[box]

Mafuta EM1,2, Hogema L3, Mambu TN4, Kiyimbi PB5, Indebe BP6, Kayembe PK4, De Cock Buning T3, Dieleman MA3,7.


  • 1Kinshasa School of Public Health, Faculty of Medicine, University of Kinshasa, PO Box: 11850, Kinshasa I, Democratic Republic of the Congo. ericmafuta2@gmail.com.
  • 2Athena Institute, Faculty of Life Sciences, VU University Amsterdam, Amsterdam, The Netherlands. ericmafuta2@gmail.com.
  • 3Athena Institute, Faculty of Life Sciences, VU University Amsterdam, Amsterdam, The Netherlands.
  • 4Kinshasa School of Public Health, Faculty of Medicine, University of Kinshasa, PO Box: 11850, Kinshasa I, Democratic Republic of the Congo.
  • 5Kongo Central Health Province Division, Muanda, Democratic Republic of the Congo.
  • 6Agence d’Achat de performances, Muanda, Kongo Central, Democratic Republic of the Congo.
  • 7Royal Tropical Institute, Amsterdam, The Netherlands.

[/box]


Abstract

BACKGROUND:

Social accountability has to be configured according to the context in which it operates. This paper aimed to identify local contextual factors in two health zones in the Democratic Republic of the Congo and discuss their possible influences on shaping, implementing and running social accountability initiatives.

METHODS:

Data on local socio-cultural characteristics, the governance context, and socio-economic conditions related to social accountability enabling factors were collected in the two health zones using semi-structured interviews and document reviews, and were analyzed using thematic analysis.

RESULTS:

The contexts of the two health zones were similar and characterized by the existence of several community groups, similarly structured and using similar decision-making processes.
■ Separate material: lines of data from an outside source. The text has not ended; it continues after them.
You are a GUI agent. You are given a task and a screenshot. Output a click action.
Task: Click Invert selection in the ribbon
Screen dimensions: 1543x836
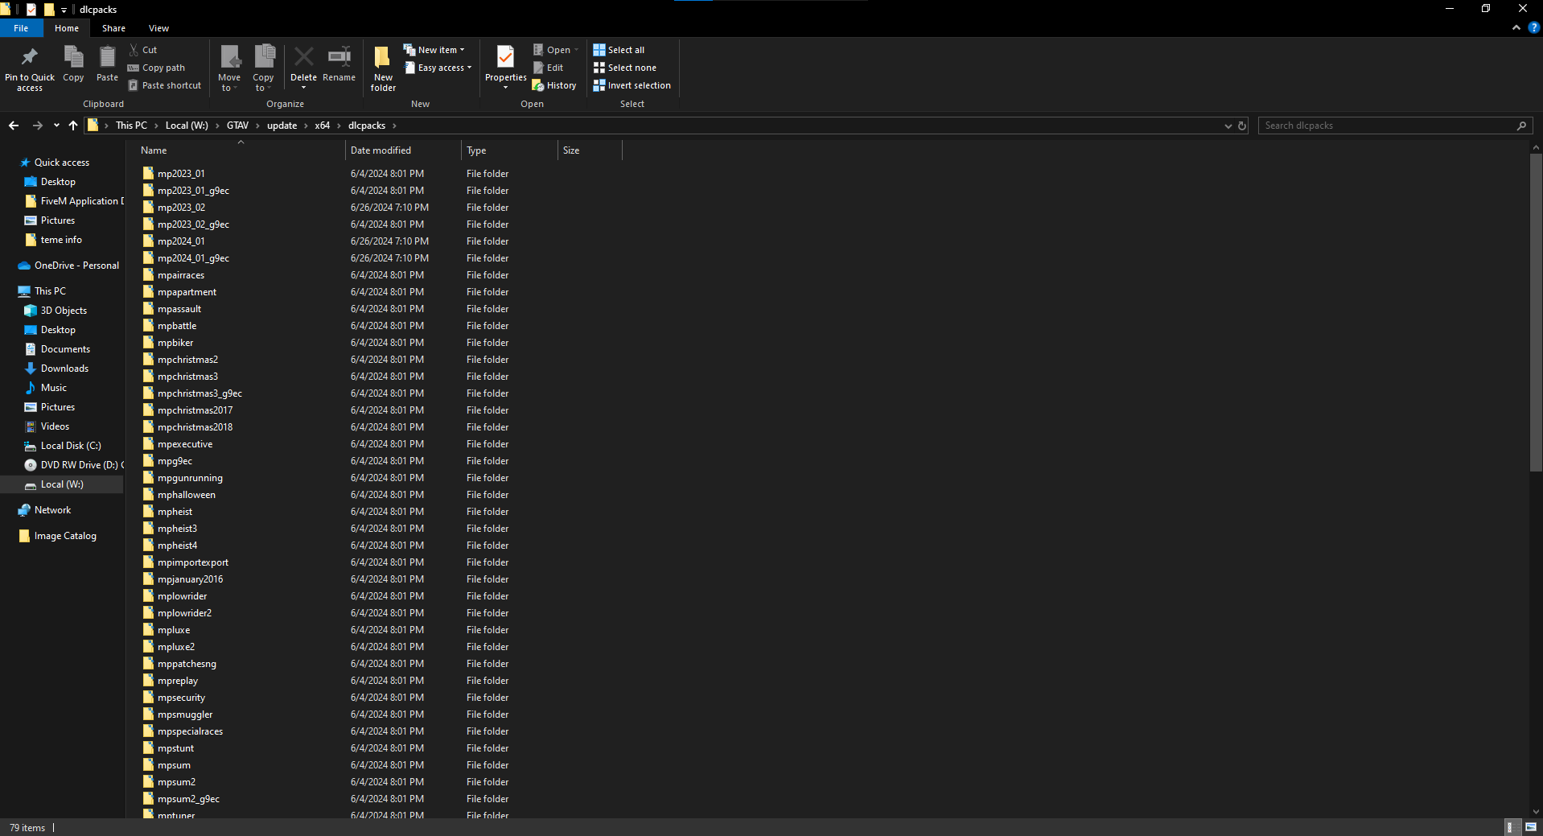(632, 85)
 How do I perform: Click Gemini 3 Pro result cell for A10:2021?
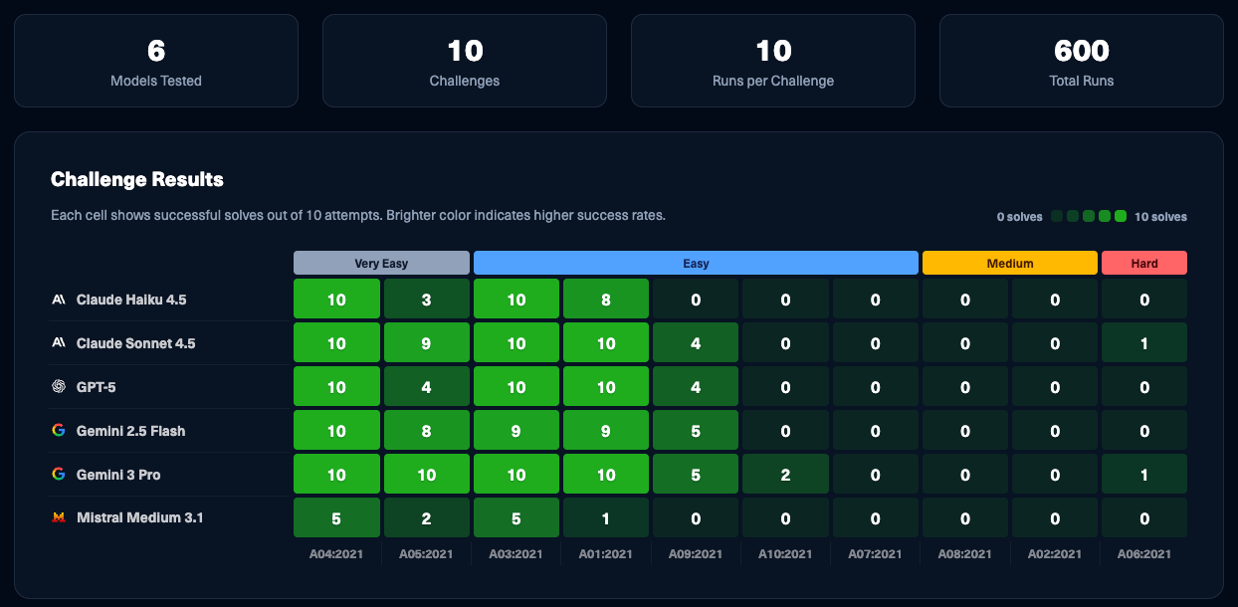click(785, 475)
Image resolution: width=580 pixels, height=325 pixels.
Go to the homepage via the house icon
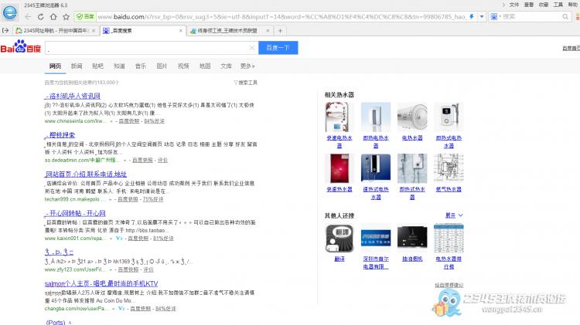tap(53, 17)
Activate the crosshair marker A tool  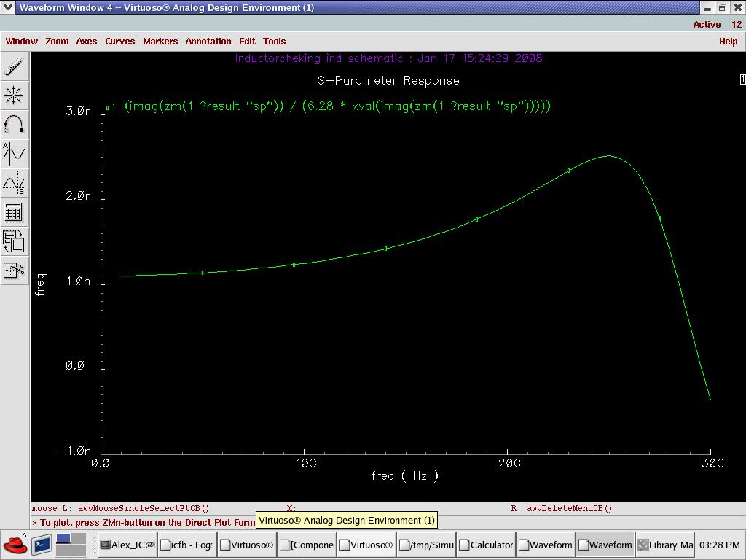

They were not involved in the health sector’s activities and had no link with the health committee, even though they acknowledged its existence. They were not networked as they focused on their own activities and did not have enough capacity in terms of social mobilization or exerting pressure on public authorities or providers. Women were not perceived as marginalized as they often occupied other positions in the community besides carrying out domestic tasks and participated in community groups. However, they were still subject to the local male dominance culture, which restrains their involvement in decision-making, as they tend to be less educated, unemployed and suffer from a lack of resources or specific skills. The socio-economic context is characterized by subsistence activities and a low employment rate, which limits the community members’ incomes and increases their dependence on external support. The governance context was characterized by imperfect implementation of political decentralization. Community groups advocating community rights are identified as “political” and are not welcomed. The community groups seemed not to be interested in the health center’s information and had no access to media as it is non-existent.

CONCLUSIONS:

The local contexts in the two health zones seemed not to be supportive of the operation of social accountability initiatives. However, they offer starting points for social accountability initiatives if better use is made of existing contextual factors, for instance by making community groups work together and improving their capacities in terms of knowledge and information.